Some structures of the existing small molecule antibacterial agents are shown in FIG. 1. These include Linezolid (1), Ciprofloxacin (2), Sulfonamide (3) and Chloramphenicol (4). The very general features of these agents are that they all contain aromatic and/or heterocyclic structures and they have heteroatom substituents such as halo, amino and/or hydroxyl groups. Linezolid has oxazolidinone as its core structure, which is important for its activity. Ciprofloxacin is one example of the fluoroquinolone class of antibiotics. See in this connection Higgins, P. G., et al., Curr. Drug Targets 2003, 4, 181; Zhanel, G. G., et al., Drugs 2002, 62, 13; Drlica, K. and Malik, M., Curr. Top. Med. Chem. 2003, 3, 249; Chen, Y.-L., et al., J. Med. Chem. 2001, 44, 2374; Hu, X. E., et al., J. Med. Chem. 2003, 46, 3655. They kill bacteria by inhibiting DNA gyrase enzyme which is essential for DNA replication. The structure of ciprofloxacin contains a fused aromatic ring with a fluorine substituent and a polar piperazine substituent. Sulfonamide contains phenyl sulfonyl phenyl amines. The sulfonamides are inhibitors of the bacterial enzymes required for the synthesis of tetrahydrofolate (see Masters, P. A., et al., Arch. Internal Medicine 2003, 163, 402), an essential nutrient for bacterial growth. Chloramphenicol contains substituted nitrophenol with dichloromethyl acetamido functional groups. It also inhibits bacterial protein synthesis and is a broad spectrum antibiotic for both Gram positive and Gram negative bacteria, but chloramphenicol has some serious side effects (see Mitscher, L. A., et al., Med. Res. Rev. 1999, 19, 477).

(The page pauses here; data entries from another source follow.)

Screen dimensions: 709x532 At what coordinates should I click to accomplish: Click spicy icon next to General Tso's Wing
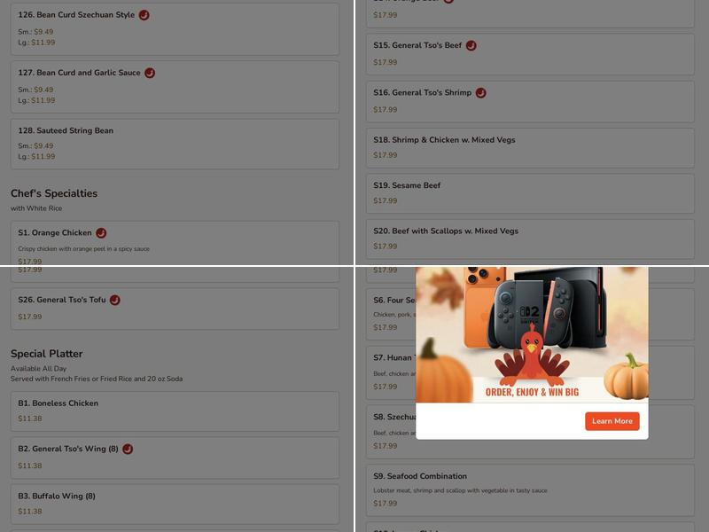point(128,450)
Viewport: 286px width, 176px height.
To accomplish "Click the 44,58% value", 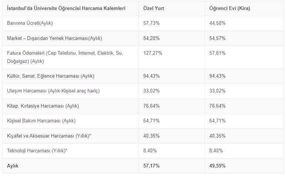I will tap(217, 23).
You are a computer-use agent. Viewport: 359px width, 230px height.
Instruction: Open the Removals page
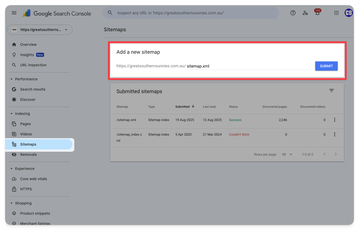pos(28,155)
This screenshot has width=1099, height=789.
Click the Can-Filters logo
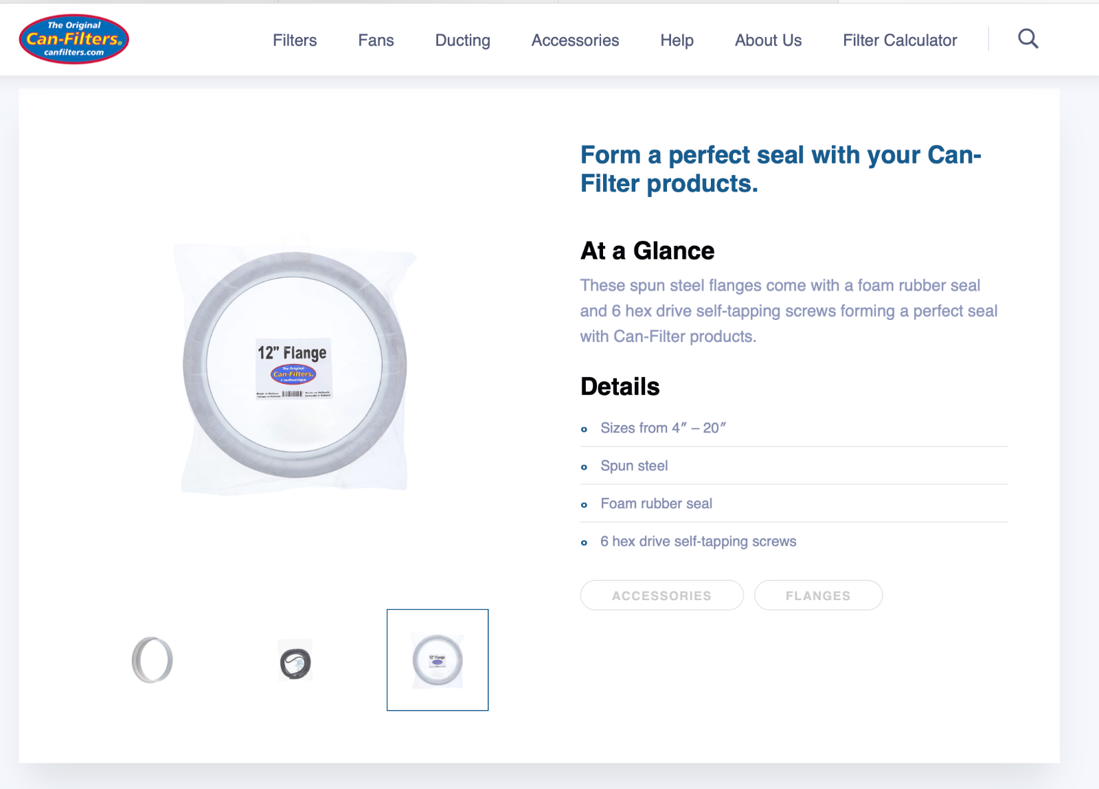[74, 39]

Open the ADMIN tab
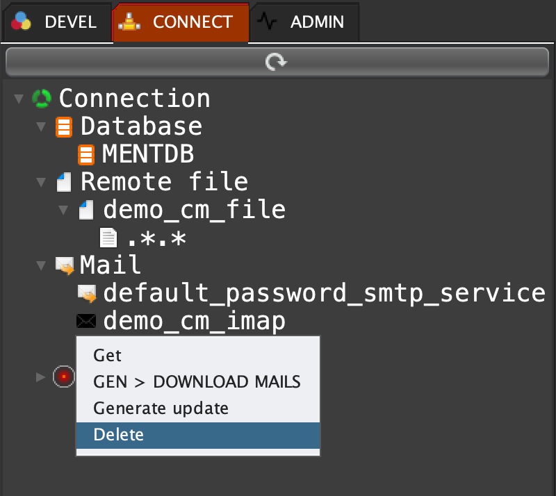tap(304, 22)
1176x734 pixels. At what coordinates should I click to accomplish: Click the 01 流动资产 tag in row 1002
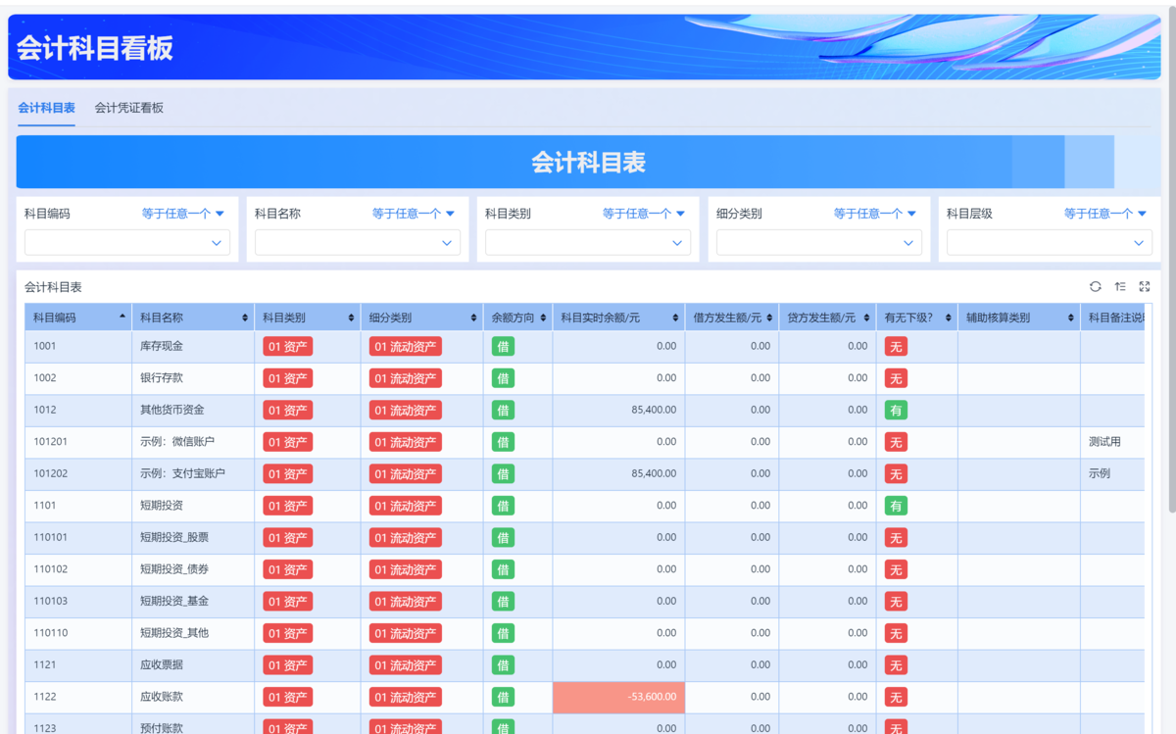point(405,378)
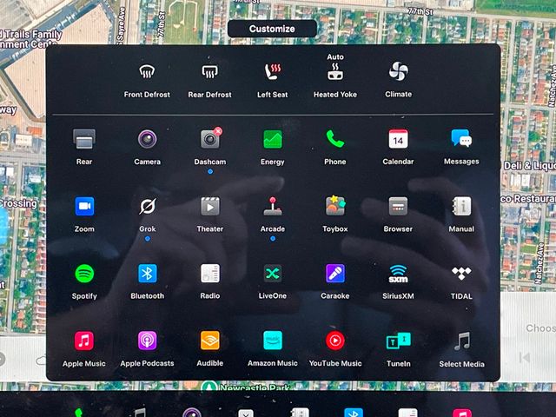556x417 pixels.
Task: Open Climate controls panel
Action: pos(398,72)
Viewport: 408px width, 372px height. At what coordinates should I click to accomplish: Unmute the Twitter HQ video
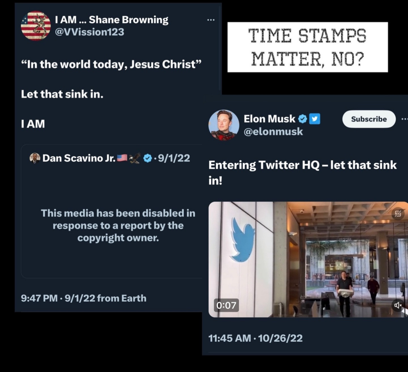(x=398, y=305)
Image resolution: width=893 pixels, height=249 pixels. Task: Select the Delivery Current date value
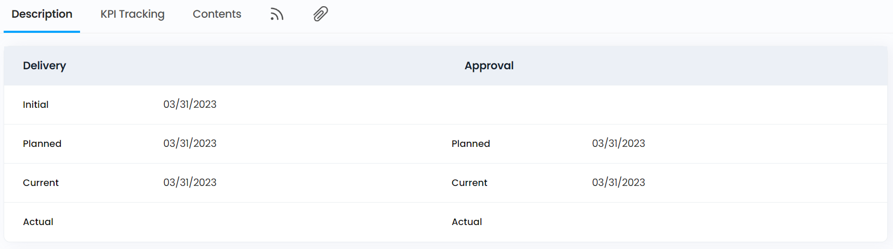(x=190, y=182)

Many new antibacterial agents are designed based on modification of the existing structural classes; since the antibiotic assay is easy to carry out, the modes of action of the agents often are discovered after finding them active.
It would be desirable to have a novel class of compounds which shows antibacterial activity, and especially compounds that show a high level of antibacterial activity.